Mais pour comprendre le pourquoi, il faut nous tourner vers le Christ. La souffrance "doit servir à la conversion c'est-à-dire à la reconstruction du bien". (...) "Le Christ nous fait entrer dans le mystère et nous fait découvrir le pourquoi de la souffrance, dans la mesure où nous sommes capables de comprendre la sublimité de l'amour divin." (§ 13).
Le Christ apporte une lumière nouvelle, celle du salut. (§ 15)
Le Christ se fait proche de la souffrance humaine. (§ 16) et son enseignement et notamment les huit béatitudes trace un chemin hyperbolique qui montre que la souffrance participe à l'oeuvre du salut.
Jean-Paul II rejoint ici ce qui pour Hans Urs von Balthasar est le propre de la dramatique divine. Le Christ est au centre du drame, chemin de lutte contre le mal sous toutes ses formes. Chemin et victoire.
Or pour Jean-Paul II, le Christ prend sur lui cette souffrance. "Le Fils de même nature que le Père souffre en tant qu'homme. (...) Il se charge d'une manière totalement volontaire des souffrances" (§18), rejoignant la prophétie du Serviteur Souffrant (Isaïe 53, 5). La réponse du Christ à la souffrance est donc à la fois dans la Bonne Nouvelle mais avant tout par sa propre souffrance". C'est le langage de la Croix.
La souffrance c'est subir le mal mais c'est aussi une participation à l'amour.
Le mystère du mal s'inscrit donc dans le drame. Et comme le souligne Paul, lorsque je souffre "ce n'est plus moi qui vis, mais le Christ qui vit en moi. (§20).
On prend alors conscience du paradoxe de la faiblesse et de la force. Je ne peux répondre seul à la souffrance. Il y a un moment où seul Dieu peut l'assumer en moi (faiblesse) et en même temps, ce dé-centrement, ce sur-centrement en Christ me permet d'obtenir sa grâce (force).
Dans ma souffrance, je participe au drame. "Je complète en ma chair ce qui manque aux épreuves du Christ . Les souffrants s'inscrivent donc dans la communion des martyrs et des saints, dans le chemin de l'Eglise, celui qu'elle trace dans "l'Evangile de la souffrance . (§25) Ce chemin, Marie fut la première à le tracer, en complétant dans sa chair (comme elle l'avait fait dans son coeur) la souffrance de son Christ, en l'accompagnant sur le chemin du Calvaire.
Cette participation à la souffrance donne une "force particulière qui rapproche intérieurement l'homme du Christ, une grâce spéciale (§26). "Lorsque le corps est profondément atteint par la maladie (...) la maturité intérieure et la grandeur spirituelle deviennent d'autant plus évidentes, et elles constituent une leçon émouvante pour les personnes qui jouissent d'une santé normale .
Le souffrant accomplit ainsi un service irremplaçable et entre dans la communion de l'Eglise, au sein même du drame.
Jean-Paul II rappelle ensuite "la parabole du Bon Samaritain qui appartient à ce même Evangile de la souffrance.
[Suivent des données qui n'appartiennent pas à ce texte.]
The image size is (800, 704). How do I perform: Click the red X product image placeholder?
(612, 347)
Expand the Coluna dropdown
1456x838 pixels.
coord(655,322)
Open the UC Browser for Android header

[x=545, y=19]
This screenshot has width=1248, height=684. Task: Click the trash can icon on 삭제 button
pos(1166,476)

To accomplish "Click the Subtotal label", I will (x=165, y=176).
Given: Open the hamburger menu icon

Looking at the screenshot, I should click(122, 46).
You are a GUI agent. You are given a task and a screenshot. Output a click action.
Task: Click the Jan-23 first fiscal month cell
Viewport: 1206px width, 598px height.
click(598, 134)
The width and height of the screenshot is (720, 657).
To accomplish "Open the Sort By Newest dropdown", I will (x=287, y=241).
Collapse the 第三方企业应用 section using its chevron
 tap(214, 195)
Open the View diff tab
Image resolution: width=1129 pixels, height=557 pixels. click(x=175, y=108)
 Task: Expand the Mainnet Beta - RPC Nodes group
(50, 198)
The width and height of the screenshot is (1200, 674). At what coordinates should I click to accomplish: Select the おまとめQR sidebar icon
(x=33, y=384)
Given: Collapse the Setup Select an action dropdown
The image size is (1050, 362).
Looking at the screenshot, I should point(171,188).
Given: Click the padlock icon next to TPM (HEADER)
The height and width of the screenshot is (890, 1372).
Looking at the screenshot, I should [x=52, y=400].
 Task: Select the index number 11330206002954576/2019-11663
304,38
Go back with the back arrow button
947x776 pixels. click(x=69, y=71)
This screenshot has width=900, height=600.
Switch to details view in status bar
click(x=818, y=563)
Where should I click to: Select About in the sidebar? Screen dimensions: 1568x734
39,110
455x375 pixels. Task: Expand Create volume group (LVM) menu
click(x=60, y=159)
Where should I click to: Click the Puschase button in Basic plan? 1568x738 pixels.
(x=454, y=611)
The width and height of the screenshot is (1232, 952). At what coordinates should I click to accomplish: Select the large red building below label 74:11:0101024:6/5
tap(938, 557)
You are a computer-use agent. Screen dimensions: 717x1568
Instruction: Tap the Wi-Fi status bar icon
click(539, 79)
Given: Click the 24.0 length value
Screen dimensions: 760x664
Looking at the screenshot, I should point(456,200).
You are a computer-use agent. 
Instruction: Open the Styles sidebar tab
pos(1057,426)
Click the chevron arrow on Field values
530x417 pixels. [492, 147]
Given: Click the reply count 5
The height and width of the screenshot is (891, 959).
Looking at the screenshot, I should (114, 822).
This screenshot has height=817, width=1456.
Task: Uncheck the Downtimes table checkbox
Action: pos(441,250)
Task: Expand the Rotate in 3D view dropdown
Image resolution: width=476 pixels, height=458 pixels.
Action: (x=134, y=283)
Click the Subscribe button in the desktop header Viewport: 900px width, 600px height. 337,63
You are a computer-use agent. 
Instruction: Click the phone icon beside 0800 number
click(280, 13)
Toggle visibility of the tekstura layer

Elle indique, en effet, quelle doit être la relation de chacun d'entre nous avec le prochain en état de souffrance. Il nous invite à ne pas passer outre, à ne pas épargner nos moyens, notre coeur, comme nos moyens matériels, être capable de don, libérer en nous ses capacités d'aimer. Et Jean-Paul II rappelle la phrase du Christ : "C'est à moi que vous l'avez fait" (§29).
La relecture de ce texte à l'aune de la vie et de la mort de Jean-Paul II lui donne un sens tout particulier. On perçoit combien sa mort saluée par tant d'hommes et de femmes a tracé à sa manière l'Evangile de l'amour qui est pour reprendre ses propres mots l'Evangile de la souffrance.